Andrée de Serres, titulaire de la Chaire SITQ d'immobilier à l'École des sciences de la gestion de l'UQAM, observe aussi que les conditions sont excellentes pour attirer les investisseurs étrangers vers l'immobilier commercial montréalais.

«La crise de volatilité boursière actuelle rend l'immobilier intéressant, comme tous les actifs réels», constate-t-elle.

Rareté du produit

Y a-t-il donc à Montréal, comme c'est le cas à Vancouver et à Toronto, une vague immobilière commerciale asiatique, voire chinoise?

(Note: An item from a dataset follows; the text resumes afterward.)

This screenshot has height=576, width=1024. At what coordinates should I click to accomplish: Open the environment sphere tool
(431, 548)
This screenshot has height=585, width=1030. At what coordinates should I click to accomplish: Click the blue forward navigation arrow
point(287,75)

«Non, pas même une vraie vague internationale, répond Joe Lomanno, vice-président, investissements de la maison de courtage Colliers International à Montréal. C'est que le produit que les grands investisseurs étrangers recherchent est très rare actuellement à Montréal. Comprenons-nous bien, les investisseurs étrangers sont à l'affut de bonnes occasions montréalaises et sont conscients de tout ce qui bouge dans notre marché. Mais leurs cibles préférées tardent à décoller.»

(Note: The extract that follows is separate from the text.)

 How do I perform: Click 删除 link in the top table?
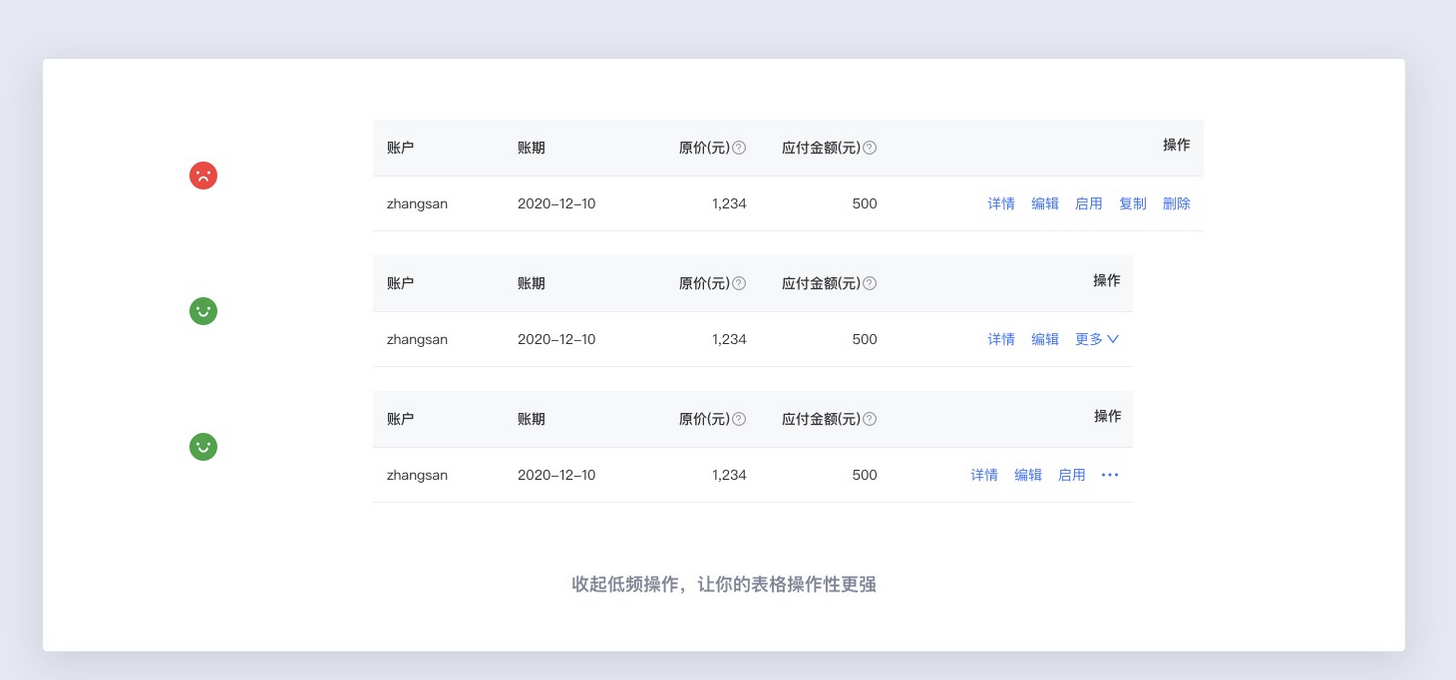pos(1176,204)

M. Lomanno mentionne deux projets de la FTQ, l'un sur Bleury, l'autre à côté de l'ancien restaurant Ben's.

«Les grands investisseurs attendent la même chose que le promoteur, qu'un premier grand locataire signe. C'est pareil pour le projet de Canderel au square Philips.»

Parmi ceux qui font du très sérieux lèche-vitrine dans nos rues, Joe Lomanno remarque de grands fonds allemands et suisses, notamment le Crédit Suisse.

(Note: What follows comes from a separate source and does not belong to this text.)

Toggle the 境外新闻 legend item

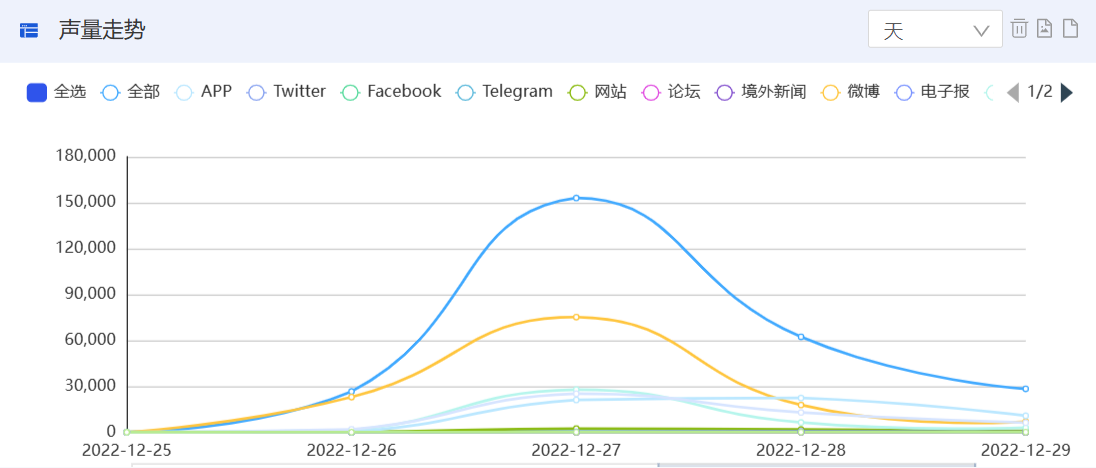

«Ces fonds de pension ne vont même pas se déplacer sur des projets de moins de 20 millions, dit-il. Ils commencent à frétiller à 50 ou 100 millions. Et là, du côté des grands édifices locatifs ou des centres commerciaux, pas de mouvement.»

Gros projets récents

Richard Deschamps, vice-président du comité exécutif de la Ville de Montréal, énumère quelques projets réussis par des investisseurs étrangers dans les dernières années.

«L'Hôtel Novotel dans le Technoparc Saint-Laurent, construit par des investisseurs français au coût de 14 millions en 2006, est un bon exemple de résultat positif obtenu en participant au MIPIM. L'implantation de la société française Thales dans le Technoparc Montréal en est un autre.»

Mais M. Deschamps reconnaît que quelques fois les choses avortent. L'Allemande Homburg Invest, courtisée au MIPIM de 2006, a bel et bien acquis la gare/hôtel Viger, mais ses projets de construction et de rénovation ont tourné court quand la crise financière mondiale de 2008-2009 a sapé les fondations de l'édifice.

Joe Lomanno a aussi vu de grosses transactions internationales il y a deux ou trois ans.

«Le fonds d'investissement allemand KanAm Grund a acquis le Campus Bell de son constructeur Canderel pour 400 millions en 2008 et il a aussi mis la main sur la Cité du commerce électronique.»

Plus tôt cette année, M. Lomanno a vu un groupe chinois et son partenaire local acquérir entre 1 et 2 millions de pieds carrés de terrain à Candiac. Il s'agit d'un projet immobilier mixte. Comme quoi, quand les conditions gagnantes sont là, Montréal reçoit sa part du gâteau.

Opération charme

Michel Leblanc et Richard Deschamps rappellent que les efforts montréalais de séduction en Chine ont très récemment porté des fruits : un consulat général de Chine s'établit à Montréal.

Pour M. Leblanc ce n'est toutefois pas d'abord dans l'immobilier que la vague chinoise va déferler.

«Les investisseurs chinois se portent vers les ressources naturelles et le Plan Nord les intéresse grandement, rappelle-t-il. Et puis, leur marché intérieur réclame de la nourriture. Les voici donc très intéressés par l'agroalimentaire québécois. Ce qui ne signifie pas que l'immobilier n'est pas sur leur liste. Mais pas tout en haut.»

Ce qui n'empêche pas Montréal de continuer ses efforts de séduction.

Élie Farah, vice-président, investissements, chez Montréal International, souligne le tir groupé montréalais.

«Cela fait plusieurs années que le Service de développement économique de la Ville de Montréal, Montréal International et d'autres partenaires locaux tels que le Technoparc Montréal et Aéroports de Montréal collaborent ensemble pour former un consortium qui fait la promotion du Montréal immobilier au MIPIM», dit-il.

Et les Chinois ainsi que les autres investisseurs immobiliers de la zone Asie-Pacifique, M. Farah les rencontre aussi dans ses tournées canadiennes, surtout à Toronto et à Vancouver.

On reste encore loin du boom immobilier asiatique, mais il y faudra deux qualités que rappelle Richard Deschamps: «continuité et régularité».